— Текст для чтения —
В массовом сознании трудовые коммуны — это что-то среднее между колонией и детдомом. С непременными атрибутами: воровством, дебошами, пьянством... Коммунар Токаренко сложившийся стереотип опровергает.

— О, тут с этим строго было! Дисциплина — на высоком уровне. Сухой закон — никакой водки! Воровство запрещено! Правила, в основном, выполнялись беспрекословно, ведь наказание можно было получить от своих же товарищей. Собирались все в большом зале ДК «Вертикаль», рассаживались по «секциям»: справа — работники музыкальной фабрики, в центре — с завода «Спартак», слева — остальные. Нарушителя вызывали на сцену, допрашивали: первый ли раз преступил черту? Если во второй или в третий раз, дело совсем плохо. Председатель объявлял голосование: «Кто за то, чтобы нарушителя дисциплины отправить в детдом или в тюрьму?» За повторные случаи из коммуны выгоняли. И ребята этого боялись. А те, кто по глупости вылетал, потом жалели. Все-таки мы ни в чем не нуждались. Были одеты, обуты, сыты. Учились, работали. Занимались спортом. Играли в футбол. В красивых костюмах участвовали в праздничных демонстрациях на Красной площади. Бесплатно посещали различные кружки. А какая самодеятельность в коммуне была!..

Иван Филиппович показывает крошечную, едва живую, фотографию, на которой он запечатлен с приятелем Федей Ступниковым. И чуть лучше сохранившийся карандашный портрет, выполненный другом, Колей Горловым. Оба коммунара выросли в больших художников, приглашали потом Токаренко на выставки. И с удовольствием вспоминали отрочество в коммуне, давшей им путевку в жизнь.

— С Федей мы жили в бараке. И пришли вместе записываться в студию, которой руководили московские художники. Федя рисовал хорошо — он остался. А я заглянул в соседнюю комнату, где занимался хор Тихомирова, и понял, что петь мне нравится больше. На концерты мы надевали военную форму. Выступали в Москве на радио.

Петь Иван Филиппович любит до сих пор. Часто спать не ложится, не исполнив песни. Услышит по телевизору что-нибудь новое — и просит внука найти в интернете слова. А потом выучит наизусть. И поет супруге.

— Строки данных —

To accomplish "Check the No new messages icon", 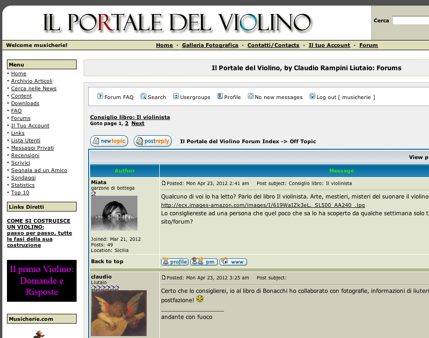I will point(251,96).
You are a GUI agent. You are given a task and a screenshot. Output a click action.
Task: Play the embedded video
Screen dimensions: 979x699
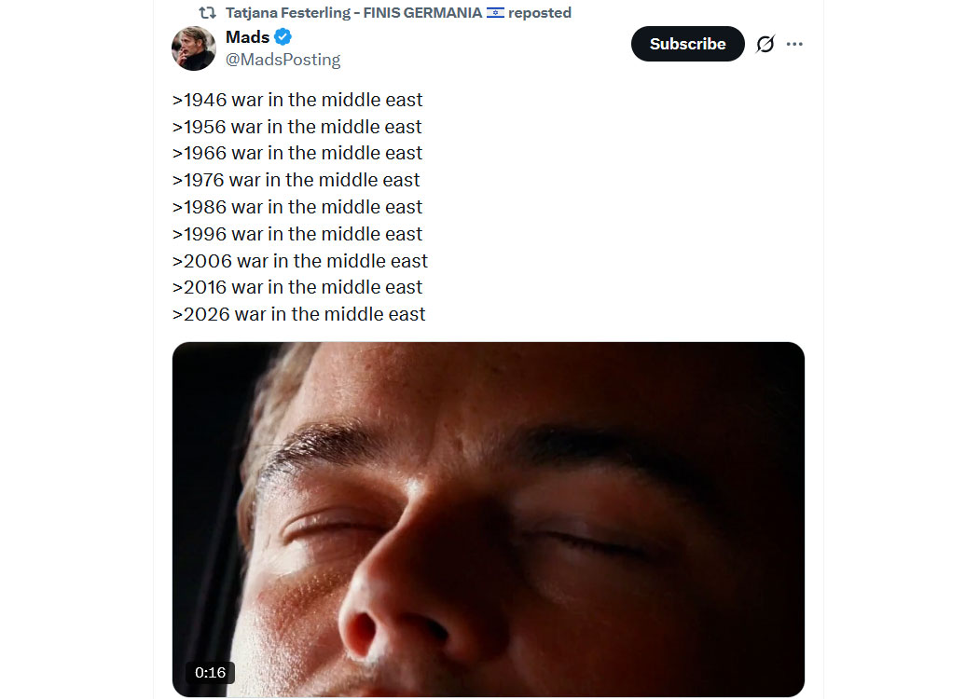tap(488, 519)
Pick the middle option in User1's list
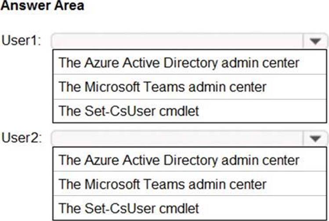Screen dimensions: 329x221 [x=163, y=87]
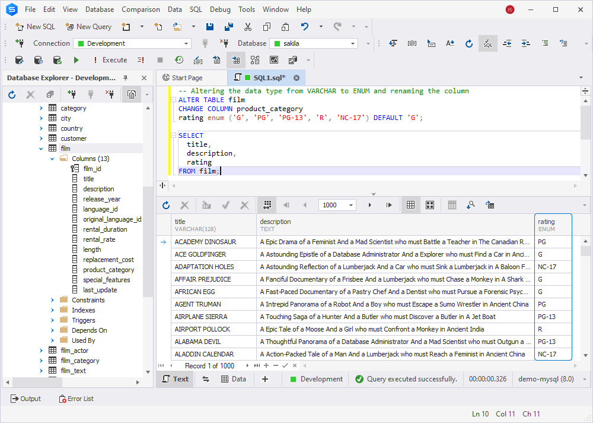Image resolution: width=593 pixels, height=423 pixels.
Task: Click New Query in the toolbar
Action: pos(88,26)

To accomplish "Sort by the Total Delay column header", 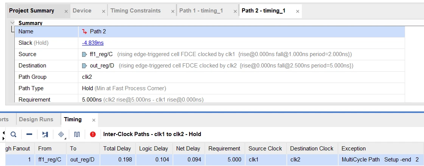I will click(116, 149).
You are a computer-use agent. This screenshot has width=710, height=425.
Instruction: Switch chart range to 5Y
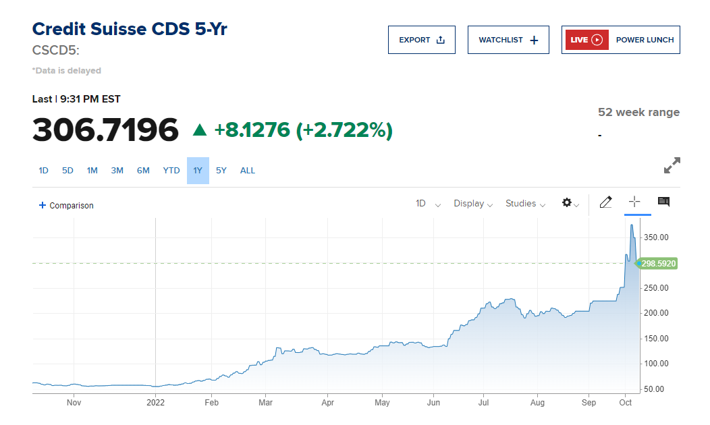coord(221,171)
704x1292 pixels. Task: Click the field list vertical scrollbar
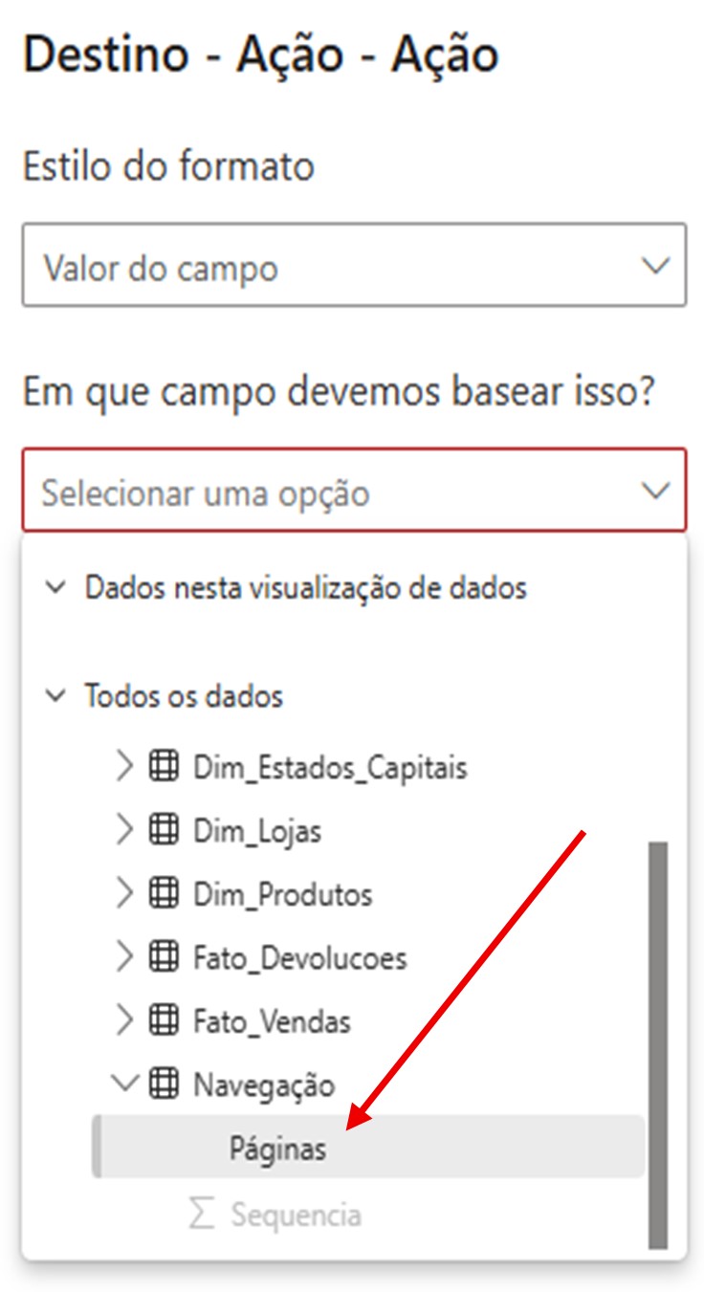tap(657, 1042)
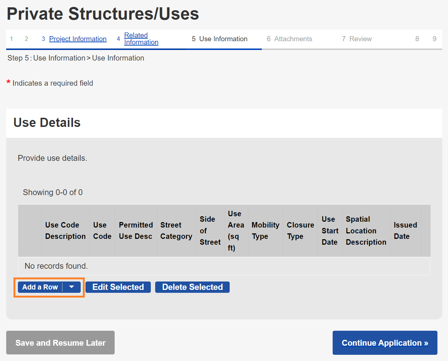
Task: Click step 9 in the progress bar
Action: click(434, 39)
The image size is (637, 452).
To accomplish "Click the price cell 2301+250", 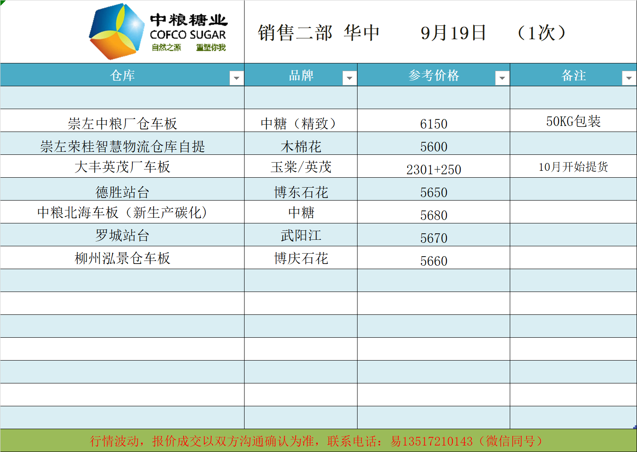I will (433, 169).
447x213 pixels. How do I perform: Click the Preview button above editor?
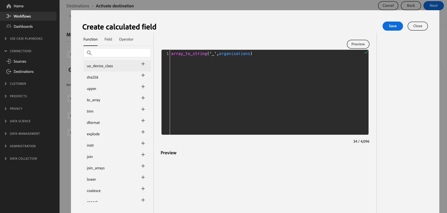(358, 44)
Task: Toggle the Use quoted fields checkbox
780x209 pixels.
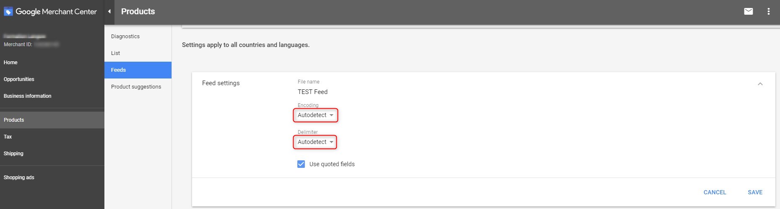Action: 301,164
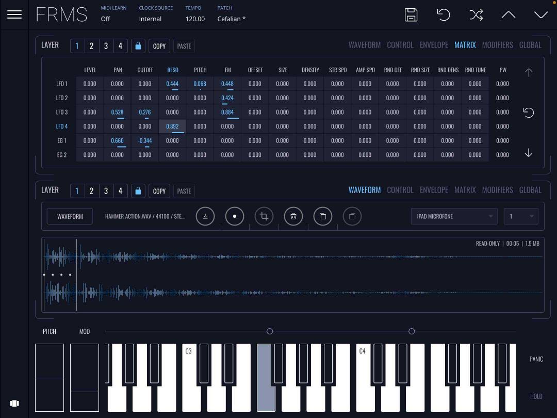The width and height of the screenshot is (557, 418).
Task: Open the IPAD MICROFONE input dropdown
Action: 453,216
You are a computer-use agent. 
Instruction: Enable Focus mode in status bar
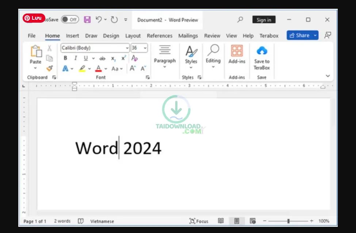(x=199, y=221)
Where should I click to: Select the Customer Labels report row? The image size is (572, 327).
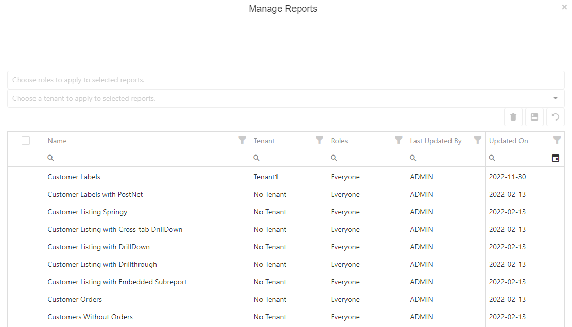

— Задания —
**A)** Где, по словам из текста о трудовой коммуне, собирались коммунары, когда разбирали нарушения дисциплины?
**B)** Допишите продолжение текста о трудовой коммуне, начиная сразу после его последнего предложения.

— Ответы к заданиям —
**A)** В большом зале ДК «Вертикаль».

**B)**
— Обиды не таили на мать за то, что из дома Вас выпроводила?

— Не-е, что вы! Мы с Васей все понимали правильно. И нам было хорошо в коммуне. И мама была довольна, что дети пристроены.

— И все-таки Вы к ней не вернулись?

— Я жил в Дзержинском, брата Василия позвали в Люблино. Поэтому маму и сестру мы решили взять сюда. Они квартиру получили. Я к ним на трофейном «лесапеде» гонял. А в 1950-м встретил свою будущую жену Зину. Она приехала из Смоленской области, жила в общежитии. Я учился в техникуме и работал токарем на заводе. Но до этого еще вечернюю школу окончил, в коммуне-то успел отучиться только пять лет… Высшего образования, правда, так и не получил. Но после техникума трудился инженером на заводе. Триста человек в подчинении имел. Ученые вызывали к себе советоваться. Меня ценили. И даже после пенсии приглашали работать.

— Закалила Вас коммуна, бойцом воспитала?

— Не то слово! Из нашего брата там людей делали! В Угрешу ведь и из тюрем приходили, а потом академиками становились. Я не преувеличиваю. Военные, ученые, художники, летчики… Все вышли людьми. Да еще какими! Сколько беспризорников тогда спаслось благодаря Дзержинскому.

— И все-таки отношение к нему неоднозначное. В Москве памятник снесли и восстанавливать, кажется, не собираются…

— А у нас новый поставили. Прежний, гипсовый, буря разрушила — отлили из бронзы. Даже город не стали переименовывать. Дискуссии были. Но все жители высказались за то, чтобы имя Дзержинского сохранить. У нас он в почете. Да, в основном, боролся с контрреволюцией. Но ведь власть менялась, сколько врагов было... А детьми все-таки занимались. Не то, что сейчас. В наше время — и беспризорники. Позор!

— Иван Филиппович, а в монастыре-то сейчас бываете? Он у Вас прямо через дорогу...

— А как же! В храм заходим, свечки ставим. Жена говорит, что в душе всегда верила в Бога. Да и я младенцем был крещен. Но в такое уж время выпало жить — религиозного воспитания не получил, Бога не признавал. Что ты! За то, что крестился, и посадить могли. Даже в 50-е годы сыновей наших супруга окрестила тайно. Чтобы меня из партии не выгнали.

В этом году Иван Филиппович и Зинаида Павловна отметили 60-летие совместной жизни. Сыновья выросли, правнуку уже 17… Спрашиваю напоследок: неужели все было так идеально, что ничего плохого из той жизни не вспоминается? «А я не знаю, что и сказать…», — улыбается 90-летний коммунар. Бодрость духа, ясность ума и почти забытое уже понятие порядочности — вот его козыри. И никаких слов больше не нужно...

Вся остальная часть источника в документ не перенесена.